Are the cost of Meds stopping you from taking your meds? Probably not.

Are the cost of Meds stopping you from taking your meds? Probably not.

The medical industry is keenly aware that being adherent to a prescription regimen will help to manage diseases and sometimes even cure a patient of his disease. Its also been known that patients aren’t particularly good at taking their meds as directed.

For the past few years there have been studies on the adherence of patients and why they are or are not adherent.  Only about half of the patients who have a prescription take their meds after the first month. Most of the studies that I’ve seen attribute the almost 50% drop-off to the cost of the meds. There is a new study, sponsored by the Aetena Insurance company, that has stunned the medical community, especially doctors. The findings were presented at the American Heart Association conference in Orlando, Florida in early November, 2011. The New England Journal of Medicine published the results on-line.

In such studies there are typically two groups, one, which is called the “control group.” This study set out to see how levels of adherence would improve if cost were taken out of the equation for patients who have experienced a recent heart attack. Patients in the control group were given their medications using the cost structure that the patients are used to, including the insurance co-pay. Many of the rest were given their medications for free, just to see how much that would influence the adherence level.

The results were disheartening to the authors of the study as they found that the “free meds” patients were only 4 to 6 percent more adherent than the control group. They were hoping to boost the rate quite a bit.
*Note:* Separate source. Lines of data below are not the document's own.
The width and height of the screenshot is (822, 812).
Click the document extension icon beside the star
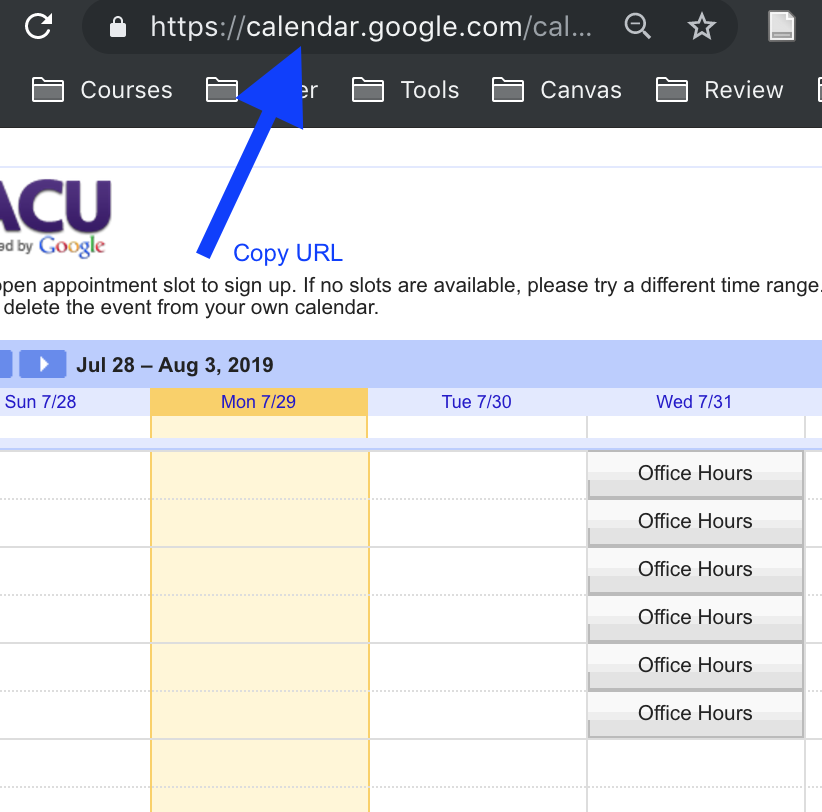[782, 27]
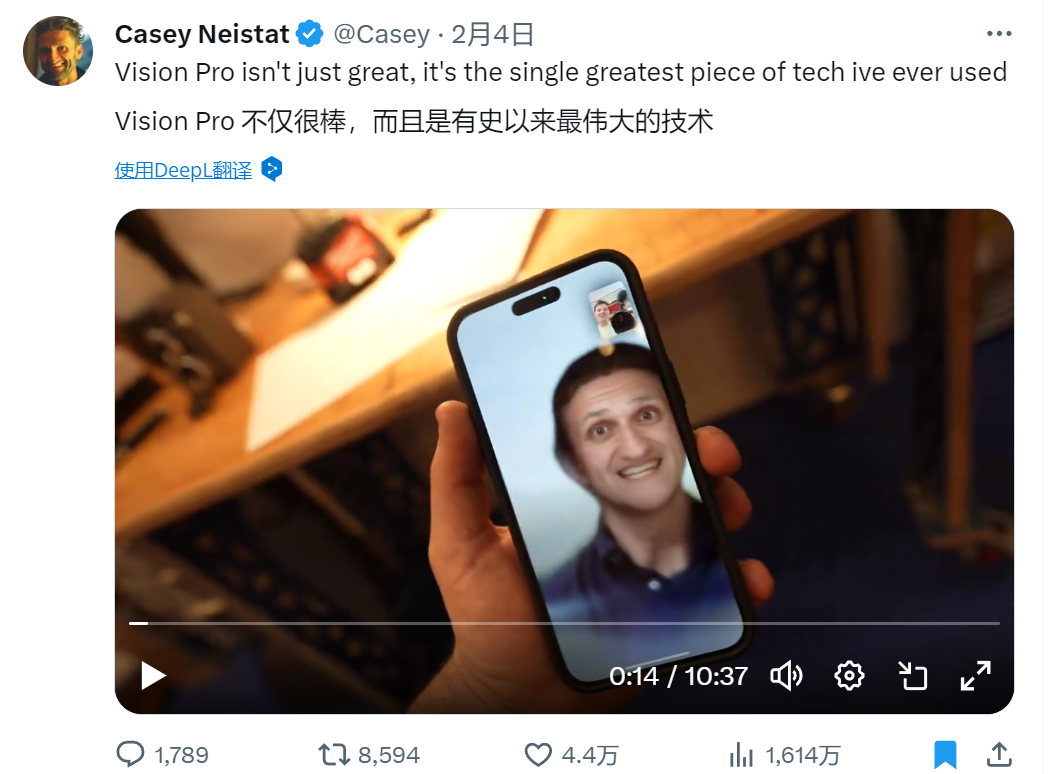Viewport: 1056px width, 774px height.
Task: Play the video with the play button
Action: (153, 676)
The good news is that health care costs actually dropped by 26% for the patients that took their meds as prescribed in the “free meds” group.  This is attributed to fewer necessary doctor visits, less necessary lab testing and fewer necessary hospitalizations.  Insurance company costs also went down for this group of cardiac patients, to an annual total of a little more than $64K. The control group cost the insurance companies about $70K.
Many of us just can’t remember to take our meds if left to our own memory. For those of us that take multiple meds each day, we often get a little confused. We need to be reminded to take our meds.